§ WHAT THE EXERCISE ASKS
Return the data exactly, without pictures.

[Screenshot grounding data]
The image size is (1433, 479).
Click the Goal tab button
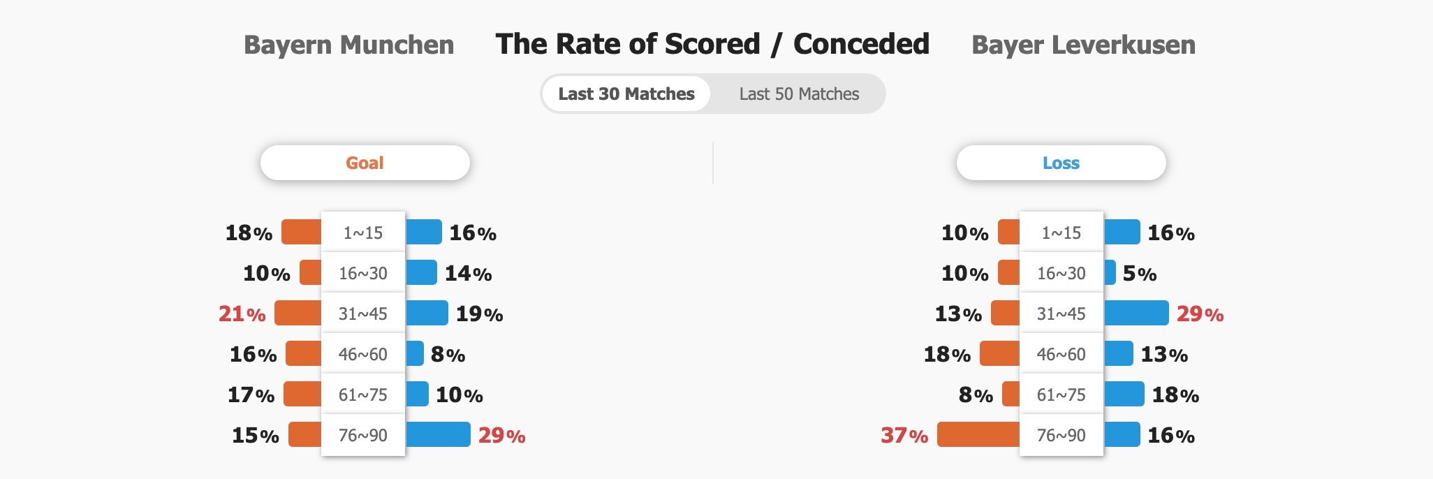tap(365, 163)
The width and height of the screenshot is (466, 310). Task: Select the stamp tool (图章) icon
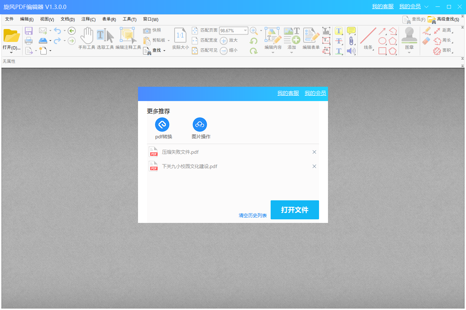(409, 36)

§ EXERCISE OUTPUT
The image size is (1433, 479).
Click the Goal tab button
tap(365, 163)
The width and height of the screenshot is (466, 310). Task: Select the stamp tool (图章) icon
(409, 36)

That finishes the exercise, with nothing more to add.